Текст для чтения:
☆ ☆ ☆ ☆ ☆

По мнению Гоффмана, когда люди, совершившие «неподобающие поступки» становятся объектами тоталитарных систем, это приведет к тому, что они будут совершать их еще чаще: «Если лишить людей всех привычных способов выражения гнева и неприязни, и поместить их в место, где у них есть все поводы для этих чувств, то естественным выходом будет использование того, что останется, — ситуативных нарушений».
Здесь Гоффман обнаружил то, что философ Ян Хакинг назвал социальным «циклом»: характеристика человека как члена социальной категории (в данном случае психически больного) приводит к тому, что у него появляется все больше характеристик, которые оправдывают такое положение. Психиатрическая больница якобы просто реагировала на психические заболевания, но на самом деле в какой-то степени создавала их.

☆ ☆ ☆ ☆ ☆

Данные упражнения:

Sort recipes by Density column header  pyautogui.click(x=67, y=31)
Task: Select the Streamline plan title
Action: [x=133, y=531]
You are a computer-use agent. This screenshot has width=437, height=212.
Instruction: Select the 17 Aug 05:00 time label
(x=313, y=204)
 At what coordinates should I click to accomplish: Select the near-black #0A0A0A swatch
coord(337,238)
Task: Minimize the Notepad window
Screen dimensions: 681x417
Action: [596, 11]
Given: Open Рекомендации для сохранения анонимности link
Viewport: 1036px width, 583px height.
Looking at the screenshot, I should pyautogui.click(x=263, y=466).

☆ ☆ ☆ ☆ ☆

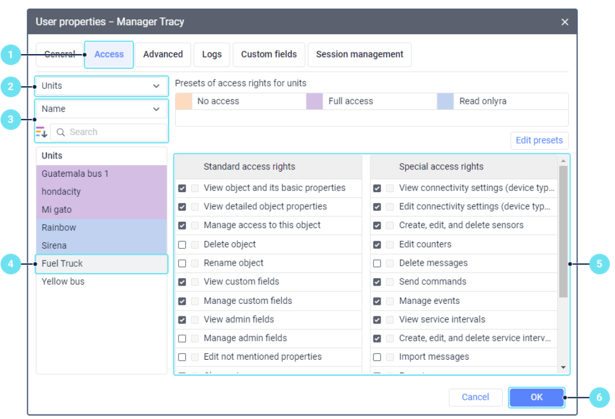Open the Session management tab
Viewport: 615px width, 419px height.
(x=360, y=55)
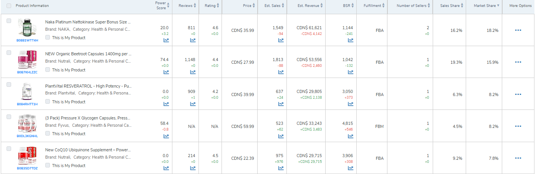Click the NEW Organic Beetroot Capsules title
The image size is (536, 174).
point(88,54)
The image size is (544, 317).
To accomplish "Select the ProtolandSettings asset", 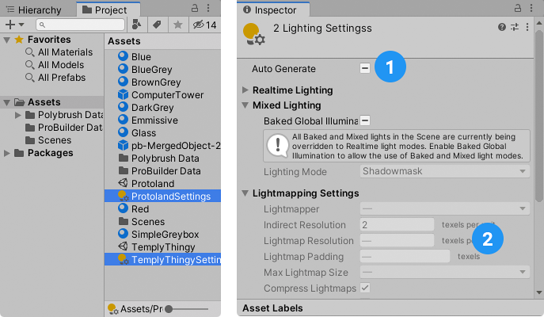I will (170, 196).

☆ ☆ ☆ ☆ ☆

Условие задачи: Почему, по мнению Гоффмана, люди, совершившие «неподобающие поступки», станут совершать их еще чаще, когда окажутся объектами тоталитарных систем? Объясните по тексту для чтения в одном–трех предложениях. Строки для работы не понадобятся.

Ответ: Такие системы лишают людей всех привычных способов выражать гнев и неприязнь, но помещают их туда, где для этих чувств есть все поводы. Поэтому естественным выходом становится то, что у них остается, — ситуативные нарушения.